Reaffirm a Shared Purpose or Goal
My experience has taught me that an organization focused on profit only will likely lead you to short-term thinking, sub-optimization, and low client engagement. At Fidelity, we’ve clearly defined our client(s) and focus on delighting them in new ways by delivering an even more consistent flow of value and proactively incorporating their feedback into the product development process. Profits are simply the natural bi-product of adding value and delighting our customers.
Embrace Complexity
Simply put, the world has become less predictable and far more complex. The availability of options today in even the most benign of places can cause future shock. As an example, take something as simple as social media: Facebook, Twitter, LinkedIn, Reddit, Instagram, Pinterest, etc. It’s no wonder when firms say they need to work on their “online presence” it easily spins into such a daunting task! Over the course of my career, I’ve found that “legacy reductionist management models” based on “predicting and controlling” are wholly incompatible with this complexity. Agile organizations such as Fidelity create structures that embrace change and address complex needs iteratively and in small batches. By constantly incorporating client feedback we can find opportunity in what other firms perceive as chaos.
Empower Autonomous Teams
High performing teams have a clearly defined membership, strive to be cross-functional, trust each other to deliver on commitments, have autonomy within their area of focus, and have strong shared purpose. They move adaptively towards refining and executing against the overall team mission. At Fidelity, we quickly recognized that these small, high performing teams are our single greatest weapon. We’ve also created progressive, human-centric work spaces so that teams can do their best work together and achieve at their highest potential.
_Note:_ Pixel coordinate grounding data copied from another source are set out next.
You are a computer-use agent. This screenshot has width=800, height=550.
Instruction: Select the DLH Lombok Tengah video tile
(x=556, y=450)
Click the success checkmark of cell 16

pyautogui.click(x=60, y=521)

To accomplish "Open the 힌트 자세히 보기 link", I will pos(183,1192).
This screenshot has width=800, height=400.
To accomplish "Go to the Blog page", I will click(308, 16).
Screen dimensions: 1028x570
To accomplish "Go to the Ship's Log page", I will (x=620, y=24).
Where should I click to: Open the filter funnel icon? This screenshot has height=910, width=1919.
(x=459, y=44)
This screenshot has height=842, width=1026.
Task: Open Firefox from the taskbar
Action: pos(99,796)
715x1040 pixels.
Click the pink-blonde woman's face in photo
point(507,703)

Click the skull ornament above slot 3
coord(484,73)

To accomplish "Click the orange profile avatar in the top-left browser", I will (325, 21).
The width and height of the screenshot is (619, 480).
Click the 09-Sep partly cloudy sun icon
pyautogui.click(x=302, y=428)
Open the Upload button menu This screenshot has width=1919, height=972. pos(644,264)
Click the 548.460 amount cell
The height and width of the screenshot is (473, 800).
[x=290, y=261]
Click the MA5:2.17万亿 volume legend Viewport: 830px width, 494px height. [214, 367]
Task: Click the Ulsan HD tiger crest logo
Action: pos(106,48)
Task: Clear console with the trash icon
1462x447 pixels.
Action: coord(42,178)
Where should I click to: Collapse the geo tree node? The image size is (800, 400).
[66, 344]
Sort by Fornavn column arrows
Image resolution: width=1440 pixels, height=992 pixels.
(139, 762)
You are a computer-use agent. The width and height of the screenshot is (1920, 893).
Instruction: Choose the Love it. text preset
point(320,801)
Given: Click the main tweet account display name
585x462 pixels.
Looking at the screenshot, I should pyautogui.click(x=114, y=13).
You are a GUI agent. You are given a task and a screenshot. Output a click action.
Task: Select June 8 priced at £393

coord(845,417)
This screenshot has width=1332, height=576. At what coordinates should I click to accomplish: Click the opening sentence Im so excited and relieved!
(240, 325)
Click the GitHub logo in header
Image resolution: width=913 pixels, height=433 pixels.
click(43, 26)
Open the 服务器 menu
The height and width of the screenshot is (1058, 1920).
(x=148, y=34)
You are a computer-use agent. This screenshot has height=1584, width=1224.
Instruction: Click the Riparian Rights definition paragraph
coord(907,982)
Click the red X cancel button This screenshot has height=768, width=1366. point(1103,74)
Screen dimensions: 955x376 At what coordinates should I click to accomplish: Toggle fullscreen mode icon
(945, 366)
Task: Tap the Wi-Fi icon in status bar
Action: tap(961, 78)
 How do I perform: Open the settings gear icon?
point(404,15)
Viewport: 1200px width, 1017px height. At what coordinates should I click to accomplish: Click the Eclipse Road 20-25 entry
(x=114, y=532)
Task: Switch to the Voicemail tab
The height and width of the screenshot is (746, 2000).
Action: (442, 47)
Enable Transformational Leadership
Complex systems are a challenge for even the most effective leaders. Transformational leaders seek to create an environment where everyone focuses on engaging and delighting customers, removing friction from the system, and developing their own personal leadership effectiveness. At Fidelity, every voice is engaged in addressing complexity and delivering client value in creative and innovative ways. As a result, leaders regularly are asking their teams, “What can I do to help you?”
To all who are looking to embark upon their own transformation, a few parting thoughts based upon my cumulative experience…
• Think iteratively! Delivering client value in small batches each and every iteration not only accelerates your ROI, it can shorten the critical client feedback loop and fully engages clients in the development of the products which will ultimately meet their needs – perhaps in ways they may not yet even realize.
• Obsess over your clients! So much of what passes for work is actually just activity. Critically assess each item on your backlog, and if the answer to the question of “How will our client benefit from this?” isn’t readily apparent, perhaps you’d be best served by not doing it, aka just say “no”. “There is nothing so useless as doing efficiently that which should not be done at all.” – Peter Drucker
• Don’t Wait! There’s never a perfect opportunity to begin an agile transformation. Prioritize pace over perfection – and course correct once you’ve got critical change inertia working in your favor.
• Lastly, know there is no finish line, no “done state”. Agile is about constantly refining your business model, your organizational structure and your value proposition. Important though is to celebrate your milestones and your successes along the way. Agile is a journey, not a destination. Take the time to enjoy the ride.